Modeling cumulative biological phenomena with Suppes-Bayes Causal Networks
This work addresses the challenge of understanding disease progression for researchers in computational biology, but it is incremental as it builds on existing methods with theoretical refinements.
The paper tackles the problem of modeling the accumulation of DNA changes in diseases like cancer and HIV by introducing Suppes-Bayes Causal Networks (SBCNs), a framework that infers the ordering of mutations from data using Bayesian inference and regularization strategies, with an application to HIV data demonstrating its utility.

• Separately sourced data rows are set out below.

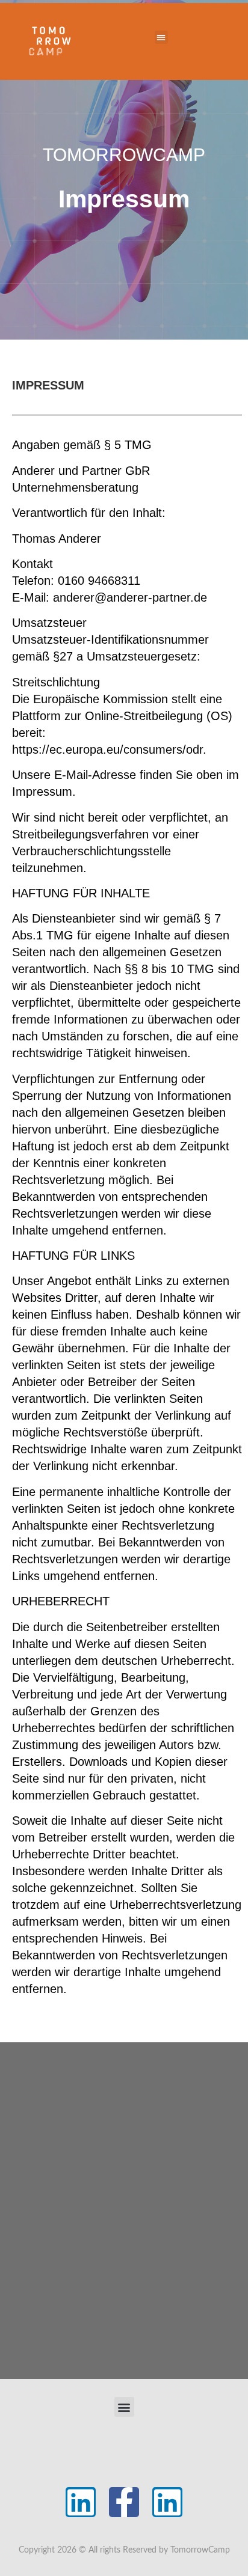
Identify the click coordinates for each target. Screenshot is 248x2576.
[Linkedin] (81, 2502)
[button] (162, 37)
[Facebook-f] (124, 2502)
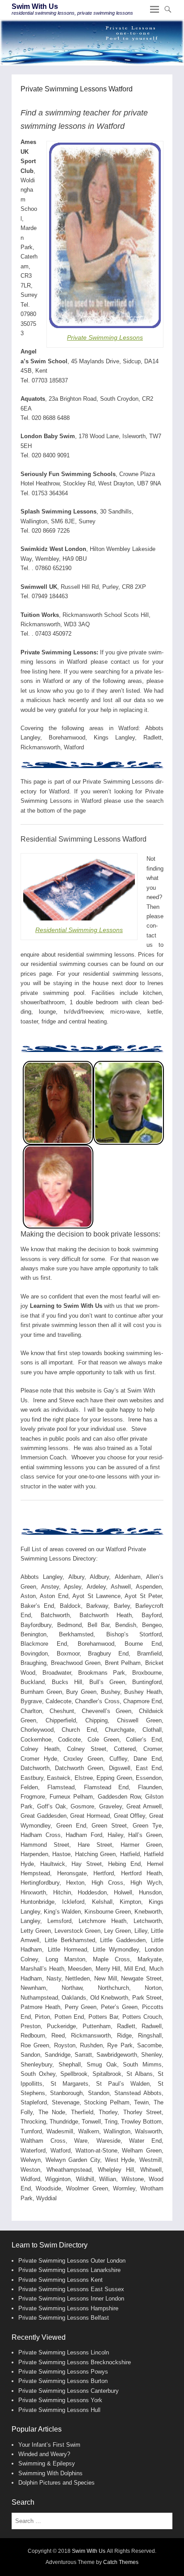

Several diseases related to cell proliferation are characterized by the accumulation of somatic DNA changes, with respect to wildtype conditions. Cancer and HIV are two common examples of such diseases, where the mutational load in the cancerous/viral population increases over time. In these cases, selective pressures are often observed along with competition, cooperation and parasitism among distinct cellular clones. Recently, we presented a mathematical framework to model these phenomena, based on a combination of Bayesian inference and Suppes' theory of probabilistic causation, depicted in graphical structures dubbed Suppes-Bayes Causal Networks (SBCNs). SBCNs are generative probabilistic graphical models that recapitulate the potential ordering of accumulation of such DNA changes during the progression of the disease. Such models can be inferred from data by exploiting likelihood-based model-selection strategies with regularization. In this paper we discuss the theoretical foundations of our approach and we investigate in depth the influence on the model-selection task of: (i) the poset based on Suppes' theory and (ii) different regularization strategies. Furthermore, we provide an example of application of our framework to HIV genetic data highlighting the valuable insights provided by the inferred.